### Goal
Rewrite the lines starting with the line containing "You are a GUI" and going through the end of the items as a numbered list, leaving out blank lines and pictures.

### Supplied records
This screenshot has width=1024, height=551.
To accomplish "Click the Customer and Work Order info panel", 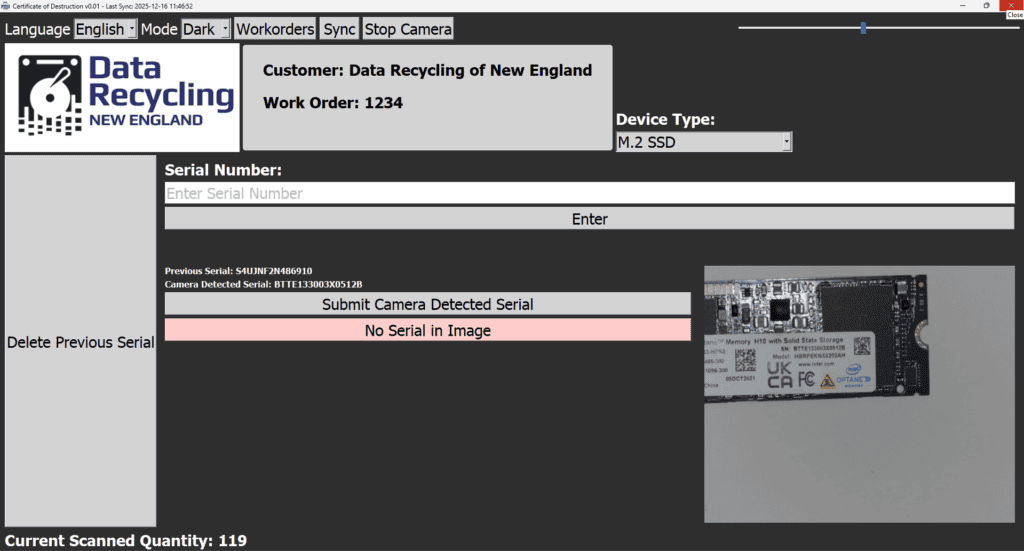I will [427, 97].
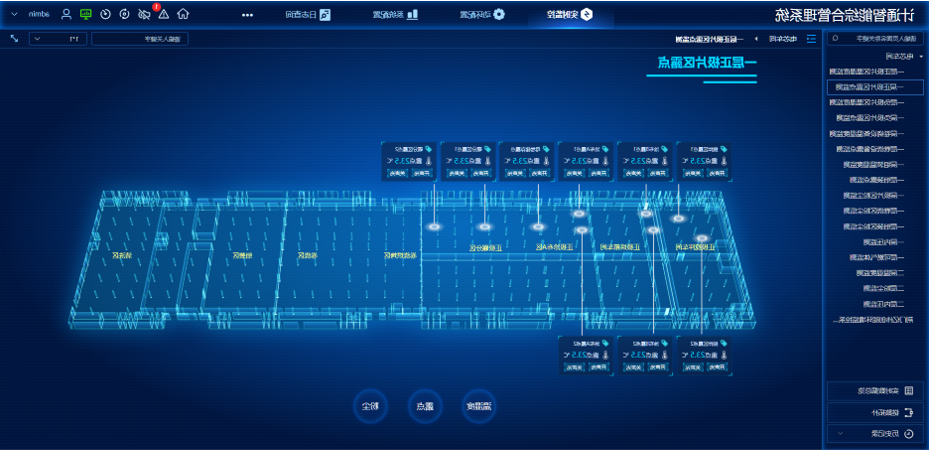Open the 1*1 layout dropdown
The image size is (929, 450).
pos(58,39)
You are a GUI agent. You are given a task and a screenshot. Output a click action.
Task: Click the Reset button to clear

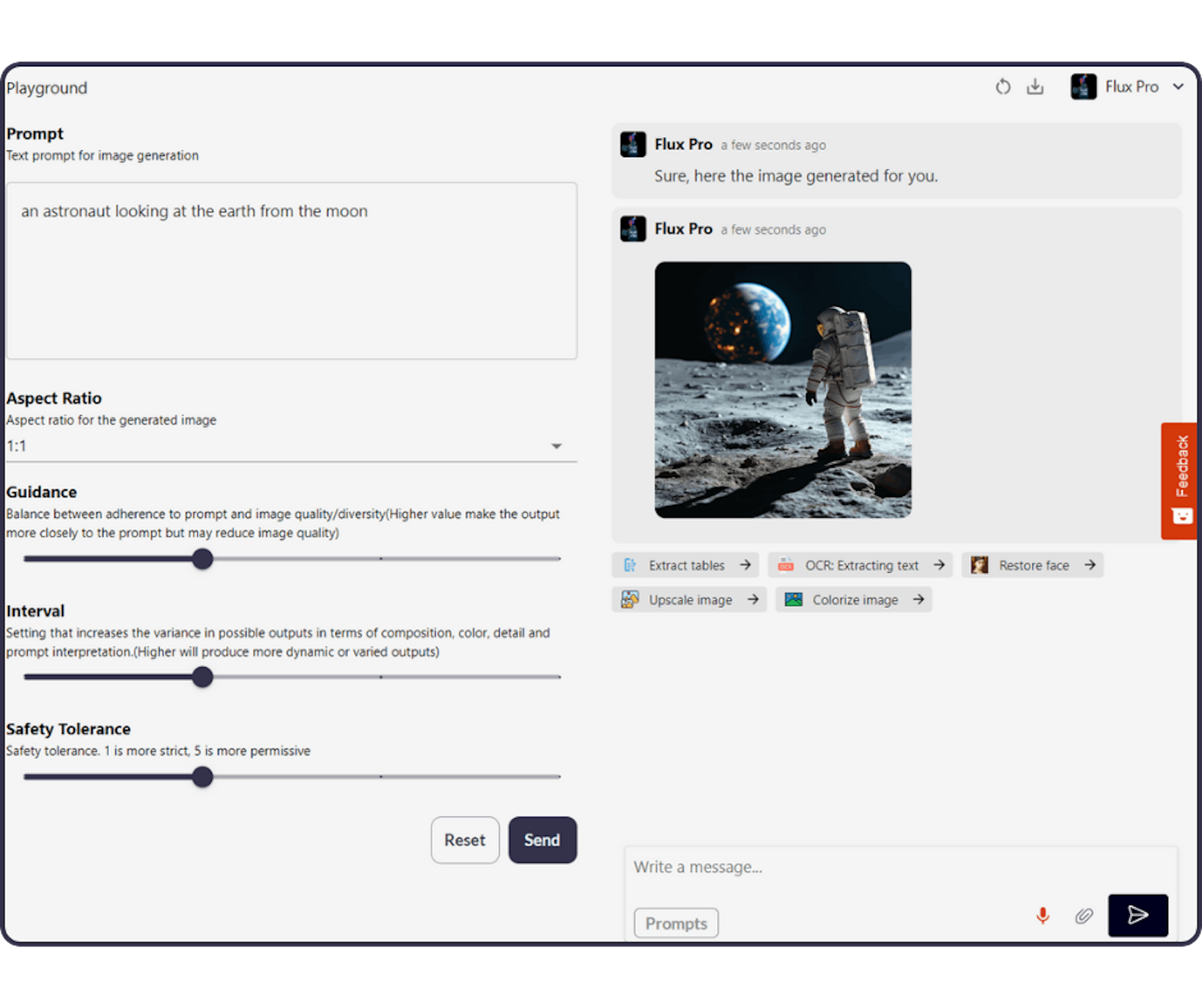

### Task output
1. You are a GUI agent. You are given a task and a screenshot. Output a click action.
2. Task: Click the Reset button to clear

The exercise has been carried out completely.